Abstract: This paper presents a data-driven localization framework with high precision
in time-varying complex multipath environments, such as dense urban areas and
indoors, where GPS and model-based localization techniques come short. We
consider the angle-delay profile (ADP), a linear transformation of channel
state information (CSI), in massive MIMO systems and show that ADPs preserve
users' motion when stacked temporally. We discuss that given a static
environment, future frames of ADP time-series are predictable employing a video
frame prediction algorithm. We express that a deep convolutional neural network
(DCNN) can be employed to learn the background static scattering environment.
To detect foreground changes in the environment, corresponding to path blockage
or addition, we introduce an algorithm taking advantage of the trained DCNN.

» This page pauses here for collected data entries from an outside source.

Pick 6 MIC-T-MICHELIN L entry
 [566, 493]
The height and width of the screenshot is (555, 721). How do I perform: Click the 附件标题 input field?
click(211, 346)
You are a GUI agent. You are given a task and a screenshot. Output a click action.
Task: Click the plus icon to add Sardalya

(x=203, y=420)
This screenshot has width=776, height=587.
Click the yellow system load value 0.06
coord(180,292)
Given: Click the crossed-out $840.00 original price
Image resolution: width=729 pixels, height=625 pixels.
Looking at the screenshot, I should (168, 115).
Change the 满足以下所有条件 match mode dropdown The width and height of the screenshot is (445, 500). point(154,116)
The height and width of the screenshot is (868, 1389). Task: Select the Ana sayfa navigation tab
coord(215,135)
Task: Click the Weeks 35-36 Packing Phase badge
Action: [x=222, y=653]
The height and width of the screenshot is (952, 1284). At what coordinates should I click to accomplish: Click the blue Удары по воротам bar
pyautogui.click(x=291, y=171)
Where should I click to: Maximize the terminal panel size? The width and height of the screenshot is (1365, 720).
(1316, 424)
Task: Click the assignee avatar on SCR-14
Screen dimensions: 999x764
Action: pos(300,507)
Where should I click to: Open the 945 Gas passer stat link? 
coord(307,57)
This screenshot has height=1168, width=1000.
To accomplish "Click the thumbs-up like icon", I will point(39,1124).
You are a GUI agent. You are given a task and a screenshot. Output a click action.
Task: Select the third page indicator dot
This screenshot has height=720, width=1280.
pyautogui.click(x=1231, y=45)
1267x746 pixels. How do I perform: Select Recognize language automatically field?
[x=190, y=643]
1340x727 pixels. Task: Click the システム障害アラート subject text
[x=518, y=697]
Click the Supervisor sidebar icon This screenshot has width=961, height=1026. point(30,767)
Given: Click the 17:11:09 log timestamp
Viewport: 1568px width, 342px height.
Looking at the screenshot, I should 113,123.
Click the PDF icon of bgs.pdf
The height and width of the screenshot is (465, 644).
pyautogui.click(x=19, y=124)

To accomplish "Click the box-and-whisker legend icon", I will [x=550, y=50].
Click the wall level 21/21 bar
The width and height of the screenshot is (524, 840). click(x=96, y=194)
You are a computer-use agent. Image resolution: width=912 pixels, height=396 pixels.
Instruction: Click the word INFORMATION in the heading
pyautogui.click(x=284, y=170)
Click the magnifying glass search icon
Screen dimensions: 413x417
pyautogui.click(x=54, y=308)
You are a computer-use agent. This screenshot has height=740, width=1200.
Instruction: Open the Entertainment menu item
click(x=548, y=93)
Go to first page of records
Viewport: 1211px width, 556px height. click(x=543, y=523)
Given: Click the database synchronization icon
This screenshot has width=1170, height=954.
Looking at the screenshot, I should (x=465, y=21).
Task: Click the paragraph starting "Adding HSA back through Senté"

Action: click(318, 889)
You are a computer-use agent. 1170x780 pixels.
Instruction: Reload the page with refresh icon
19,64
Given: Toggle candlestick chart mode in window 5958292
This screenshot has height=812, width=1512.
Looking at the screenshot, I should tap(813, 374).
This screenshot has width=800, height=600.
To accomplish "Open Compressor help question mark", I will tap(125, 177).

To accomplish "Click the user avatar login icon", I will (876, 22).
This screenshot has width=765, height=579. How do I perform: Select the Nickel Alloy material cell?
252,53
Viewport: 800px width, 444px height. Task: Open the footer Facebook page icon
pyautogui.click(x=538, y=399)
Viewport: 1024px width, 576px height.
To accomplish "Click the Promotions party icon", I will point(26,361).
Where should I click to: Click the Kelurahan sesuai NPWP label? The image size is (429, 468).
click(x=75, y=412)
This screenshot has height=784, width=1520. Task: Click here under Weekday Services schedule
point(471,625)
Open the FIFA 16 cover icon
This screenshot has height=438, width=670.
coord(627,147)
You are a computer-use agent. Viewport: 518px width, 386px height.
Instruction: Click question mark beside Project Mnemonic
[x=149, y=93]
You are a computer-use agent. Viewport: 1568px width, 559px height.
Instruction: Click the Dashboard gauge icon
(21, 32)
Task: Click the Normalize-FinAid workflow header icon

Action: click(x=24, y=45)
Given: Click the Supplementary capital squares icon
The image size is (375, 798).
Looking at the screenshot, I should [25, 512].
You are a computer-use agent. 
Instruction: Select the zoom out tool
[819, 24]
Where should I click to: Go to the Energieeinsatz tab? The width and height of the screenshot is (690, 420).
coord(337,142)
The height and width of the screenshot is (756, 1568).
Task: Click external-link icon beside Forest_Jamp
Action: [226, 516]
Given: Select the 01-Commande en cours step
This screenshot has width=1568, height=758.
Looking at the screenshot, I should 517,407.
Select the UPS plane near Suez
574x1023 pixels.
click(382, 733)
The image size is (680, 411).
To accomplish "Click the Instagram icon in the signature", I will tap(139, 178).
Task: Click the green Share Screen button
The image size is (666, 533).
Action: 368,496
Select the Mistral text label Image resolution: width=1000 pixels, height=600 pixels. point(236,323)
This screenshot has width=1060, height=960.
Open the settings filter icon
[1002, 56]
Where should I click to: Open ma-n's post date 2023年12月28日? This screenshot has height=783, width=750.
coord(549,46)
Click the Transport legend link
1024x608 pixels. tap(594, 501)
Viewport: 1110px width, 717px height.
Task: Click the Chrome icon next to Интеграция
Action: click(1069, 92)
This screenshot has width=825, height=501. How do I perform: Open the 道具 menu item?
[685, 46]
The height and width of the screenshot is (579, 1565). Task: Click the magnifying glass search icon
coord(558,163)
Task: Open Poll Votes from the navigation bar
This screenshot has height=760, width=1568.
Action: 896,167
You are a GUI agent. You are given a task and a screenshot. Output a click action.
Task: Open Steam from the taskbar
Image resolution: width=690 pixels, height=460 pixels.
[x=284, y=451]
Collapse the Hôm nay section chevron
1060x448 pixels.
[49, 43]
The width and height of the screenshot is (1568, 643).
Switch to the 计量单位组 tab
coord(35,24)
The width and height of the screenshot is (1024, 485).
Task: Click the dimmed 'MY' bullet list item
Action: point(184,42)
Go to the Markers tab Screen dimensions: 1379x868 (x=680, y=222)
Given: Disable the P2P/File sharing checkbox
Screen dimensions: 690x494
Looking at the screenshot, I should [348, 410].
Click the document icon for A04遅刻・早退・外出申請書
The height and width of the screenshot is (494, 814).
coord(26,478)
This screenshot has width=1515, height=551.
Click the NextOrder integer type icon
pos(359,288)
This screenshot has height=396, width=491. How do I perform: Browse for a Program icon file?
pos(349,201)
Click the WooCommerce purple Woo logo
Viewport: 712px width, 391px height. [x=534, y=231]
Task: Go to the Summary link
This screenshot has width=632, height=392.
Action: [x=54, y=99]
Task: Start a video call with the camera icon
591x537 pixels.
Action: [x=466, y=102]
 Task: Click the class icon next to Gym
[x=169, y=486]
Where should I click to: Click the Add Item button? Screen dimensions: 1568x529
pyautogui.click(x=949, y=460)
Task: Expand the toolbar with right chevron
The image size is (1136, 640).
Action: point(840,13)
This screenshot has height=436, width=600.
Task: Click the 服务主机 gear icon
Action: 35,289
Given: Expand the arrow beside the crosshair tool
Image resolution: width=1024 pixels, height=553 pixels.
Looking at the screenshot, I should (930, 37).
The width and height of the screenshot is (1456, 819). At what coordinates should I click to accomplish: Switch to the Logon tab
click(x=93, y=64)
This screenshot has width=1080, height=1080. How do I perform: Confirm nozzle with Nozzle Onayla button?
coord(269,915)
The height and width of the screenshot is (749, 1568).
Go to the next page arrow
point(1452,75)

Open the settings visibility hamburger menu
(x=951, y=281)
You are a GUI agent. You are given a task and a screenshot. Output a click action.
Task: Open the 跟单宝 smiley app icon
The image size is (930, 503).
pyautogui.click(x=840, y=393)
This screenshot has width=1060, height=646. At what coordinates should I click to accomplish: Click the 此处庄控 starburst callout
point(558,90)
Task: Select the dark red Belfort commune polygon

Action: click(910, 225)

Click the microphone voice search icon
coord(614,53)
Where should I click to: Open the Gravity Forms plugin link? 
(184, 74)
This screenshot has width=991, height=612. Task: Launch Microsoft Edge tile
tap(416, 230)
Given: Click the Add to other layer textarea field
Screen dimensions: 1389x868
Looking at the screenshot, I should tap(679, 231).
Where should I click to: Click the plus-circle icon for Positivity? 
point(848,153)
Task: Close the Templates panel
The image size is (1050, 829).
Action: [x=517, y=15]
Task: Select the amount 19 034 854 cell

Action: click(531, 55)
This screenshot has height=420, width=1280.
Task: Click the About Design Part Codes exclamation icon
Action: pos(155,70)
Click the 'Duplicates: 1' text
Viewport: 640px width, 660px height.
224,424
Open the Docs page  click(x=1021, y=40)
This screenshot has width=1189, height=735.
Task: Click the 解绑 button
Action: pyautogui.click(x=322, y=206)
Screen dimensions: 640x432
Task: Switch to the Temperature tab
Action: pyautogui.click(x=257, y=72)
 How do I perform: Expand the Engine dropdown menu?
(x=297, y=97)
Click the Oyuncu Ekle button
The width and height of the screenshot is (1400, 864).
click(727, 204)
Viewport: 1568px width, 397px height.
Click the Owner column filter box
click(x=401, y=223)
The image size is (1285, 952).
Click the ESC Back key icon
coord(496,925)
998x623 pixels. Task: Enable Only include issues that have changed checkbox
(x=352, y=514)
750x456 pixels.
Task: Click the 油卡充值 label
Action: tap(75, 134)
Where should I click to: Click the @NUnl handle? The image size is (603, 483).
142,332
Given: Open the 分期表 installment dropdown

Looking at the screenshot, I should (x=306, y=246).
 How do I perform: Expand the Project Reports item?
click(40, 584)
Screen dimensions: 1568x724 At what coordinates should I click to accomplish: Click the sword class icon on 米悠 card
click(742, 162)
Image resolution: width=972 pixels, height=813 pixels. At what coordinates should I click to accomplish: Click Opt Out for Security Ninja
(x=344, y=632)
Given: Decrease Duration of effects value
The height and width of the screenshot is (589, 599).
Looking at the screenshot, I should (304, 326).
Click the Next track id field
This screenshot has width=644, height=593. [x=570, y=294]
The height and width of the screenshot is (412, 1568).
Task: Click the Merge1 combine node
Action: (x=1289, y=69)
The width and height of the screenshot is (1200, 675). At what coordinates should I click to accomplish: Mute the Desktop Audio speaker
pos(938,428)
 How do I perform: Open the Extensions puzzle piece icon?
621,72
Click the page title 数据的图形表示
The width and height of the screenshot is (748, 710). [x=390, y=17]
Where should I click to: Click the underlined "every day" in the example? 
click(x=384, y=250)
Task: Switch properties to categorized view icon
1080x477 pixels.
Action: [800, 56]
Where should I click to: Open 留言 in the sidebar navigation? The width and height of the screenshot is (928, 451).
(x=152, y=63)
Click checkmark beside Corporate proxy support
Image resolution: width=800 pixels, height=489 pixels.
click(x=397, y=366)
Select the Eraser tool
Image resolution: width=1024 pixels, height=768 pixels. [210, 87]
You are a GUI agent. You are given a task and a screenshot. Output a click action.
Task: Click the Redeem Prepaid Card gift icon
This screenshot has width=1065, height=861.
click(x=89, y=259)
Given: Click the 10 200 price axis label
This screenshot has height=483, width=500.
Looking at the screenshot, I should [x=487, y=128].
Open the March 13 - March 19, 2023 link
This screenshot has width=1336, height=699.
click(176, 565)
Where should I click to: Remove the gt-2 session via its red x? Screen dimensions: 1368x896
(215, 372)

Furthermore, we present DyLoc, a data-driven framework to recover distorted
ADPs due to foreground changes and to obtain precise location estimations. We
evaluate the performance of DyLoc in several dynamic scenarios employing
DeepMIMO dataset to generate geo-tagged CSI datasets for indoor and outdoor
environments. We show that previous DCNN-based techniques fail to perform with
desirable accuracy in dynamic environments, while DyLoc pursues localization
precisely. Moreover, simulations show that as the environment gets richer in
terms of the number of multipath, DyLoc gets more robust to foreground changes.